Stored records
□ □ □ □

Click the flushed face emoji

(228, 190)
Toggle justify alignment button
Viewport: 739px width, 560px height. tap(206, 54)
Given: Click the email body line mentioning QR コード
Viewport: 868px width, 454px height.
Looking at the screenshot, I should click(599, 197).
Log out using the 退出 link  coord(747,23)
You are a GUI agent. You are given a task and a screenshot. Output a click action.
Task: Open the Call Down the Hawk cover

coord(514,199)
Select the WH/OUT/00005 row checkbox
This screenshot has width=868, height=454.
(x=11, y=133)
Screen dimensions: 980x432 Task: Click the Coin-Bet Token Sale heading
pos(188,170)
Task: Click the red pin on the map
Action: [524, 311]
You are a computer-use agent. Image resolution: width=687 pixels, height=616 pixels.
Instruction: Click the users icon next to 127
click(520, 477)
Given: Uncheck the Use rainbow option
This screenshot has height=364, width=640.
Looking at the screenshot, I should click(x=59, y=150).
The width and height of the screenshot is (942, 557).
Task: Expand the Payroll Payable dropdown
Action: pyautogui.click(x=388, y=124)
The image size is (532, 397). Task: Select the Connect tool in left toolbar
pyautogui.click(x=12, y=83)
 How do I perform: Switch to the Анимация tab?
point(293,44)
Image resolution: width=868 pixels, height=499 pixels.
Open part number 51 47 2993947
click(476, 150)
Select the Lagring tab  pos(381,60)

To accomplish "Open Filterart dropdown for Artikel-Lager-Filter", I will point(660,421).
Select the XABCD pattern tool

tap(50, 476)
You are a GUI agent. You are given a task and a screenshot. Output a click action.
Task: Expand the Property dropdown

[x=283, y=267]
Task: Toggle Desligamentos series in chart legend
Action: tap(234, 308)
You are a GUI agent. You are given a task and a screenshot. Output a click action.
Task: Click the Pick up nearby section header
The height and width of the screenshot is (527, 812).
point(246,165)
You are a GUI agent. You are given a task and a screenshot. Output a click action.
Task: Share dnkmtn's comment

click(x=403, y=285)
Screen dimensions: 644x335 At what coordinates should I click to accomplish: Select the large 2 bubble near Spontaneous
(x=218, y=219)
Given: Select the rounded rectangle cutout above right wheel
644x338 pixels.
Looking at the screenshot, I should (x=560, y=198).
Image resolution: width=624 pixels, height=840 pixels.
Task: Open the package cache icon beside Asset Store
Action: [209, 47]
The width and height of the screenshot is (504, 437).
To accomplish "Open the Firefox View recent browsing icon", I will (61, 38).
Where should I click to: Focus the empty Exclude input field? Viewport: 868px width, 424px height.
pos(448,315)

□ □ □ □

* **EXERCISE DESCRIPTION**
Repeat the entries above verbatim, but only from the line that has "The image size" down to the line that has "Select the Lagring", inclusive.

* **RESULT OF THIS TASK**
The image size is (532, 397). Task: Select the Connect tool in left toolbar
pyautogui.click(x=12, y=83)
 How do I perform: Switch to the Анимация tab?
point(293,44)
Image resolution: width=868 pixels, height=499 pixels.
Open part number 51 47 2993947
click(476, 150)
Select the Lagring tab  pos(381,60)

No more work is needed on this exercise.